Online shopping, once seen as largely unnecessary in such a compact city, is evolving quicker than ever as residents spend their cash online.
In a poll of 1,000 consumers carried out by Market Research firm Ipsos in March, almost half said they were spending more time browsing online.
That embrace of virtual malls helped propel Hong Kong Television Network, which runs the popular HKTV Mall, to a record HK$1.35 billion in orders in the first quarter, double the amount during the same period last year. Food delivery service Foodpanda saw a threefold increase in browsing traffic at its new grocery delivery service, Pandamart, by late March following its launch early February.
Cosmetic giant Bonjour Holding on Wednesday launched a new e-commerce channel to offer discounts through the WeChat mobile application in a bid to snare business on mainland China. To further boost its online footprint, the company plans to launch a shopping channel featuring live broadcasts.

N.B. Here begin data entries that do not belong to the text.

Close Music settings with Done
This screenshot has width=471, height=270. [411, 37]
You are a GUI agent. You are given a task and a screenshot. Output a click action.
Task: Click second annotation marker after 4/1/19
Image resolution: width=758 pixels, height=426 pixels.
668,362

Looking ahead, economist Andy Kwan Cheuk-chiu said big chains with plenty of capital were likely to keep their physical shops open while many medium and small-sized retailers might close during the economic downturn and embrace online sales.
“Some small brands may expand during the weak market but largely on e-commerce platforms,” he said. “Relying on physical outlets bears a high risk. Once there is a pandemic, then they can’t do business.”

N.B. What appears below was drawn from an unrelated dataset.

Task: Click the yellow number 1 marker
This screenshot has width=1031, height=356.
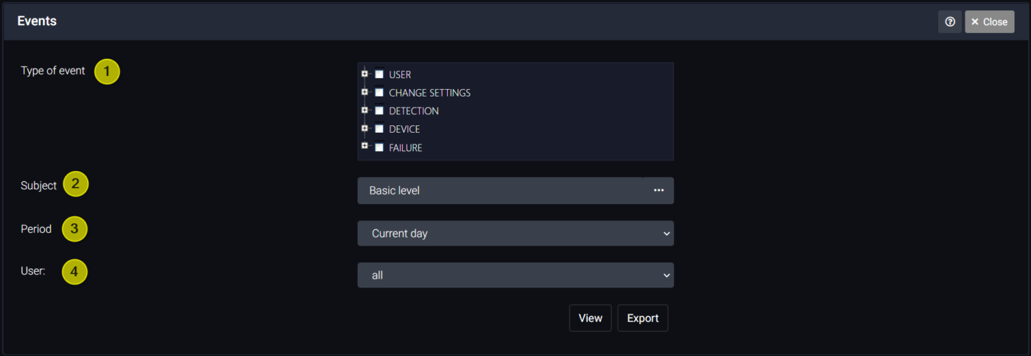Action: (107, 71)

Kwan predicted some firms might shift focus to products that enjoyed a stable demand even during the outbreak such as health care items. But he called for a deeper structural change in the retail sector to correct an overreliance on mainland tourists.
“There will be a rebound but the heyday has gone because for mainlanders, we are wary of them and they also are wary of us,” he said.
Simon Lee Siu-po, co-director of the international business and Chinese enterprise programme at Chinese University, said a robust recovery was unlikely to happen any time soon.
“Developers should save some space for local consumption or local brands,” Lee said. “They know that, but I think the adjustment is not being made fast and big enough … this can help reduce the market fluctuation brought on by [the business decisions] of international brands.”
Companies focusing on Hong Kong customers do appear to be less shaken by the protests and Covid-19 crisis. Rising local brand AbouThai, with 15 stores offering Thai health care and food products, aims to expand its team from about 100 to 150 people between February and June.
CEO Mike Lam King-nam said his business suffered only a small decline during the social unrest, mainly due to it heeding protesters’ calls for strikes.
Revenue surged 30 to 40 per cent in February compared with a few months ago after the company shifted to products in high demand such as masks and hand sanitiser, as well as daily necessities.
“The change was made immediately,” Lam said, adding online sales grew as well.
Listed beauty product firm Mi Ming Mart is also banking on local sales. Chairwoman Erica Yuen Mi-ming admitted foot traffic had fallen at its 10 outlets but more online orders were now coming in.
Yuen said Hong Kong consumers had high spending power. Adapting to the market during the pandemic, her firm began selling products such as alcohol spray and cordyceps tablets, with plans to roll out more health care supplements.
But she was cautious about adding more physical outlets even though rent is expected to fall sharply.
“On rent, maybe it’s cheap for three years for this contract. After that, they may charge you more. Now it’s not about adding more branches. If I use HK$700,000 for renovation, why don’t I invest the sum in digital marketing?” she said.
Yuen expected the retail landscape to undergo an evolution as opinion leaders used social media channels such as Facebook to build e-commerce platforms, instead of relying on shops for sales, a trend already under way in the beauty product industry in the United States.
“The sales channel will be a big revolution,” she said. “It must become like this within a year. The situation now is a catalyst.”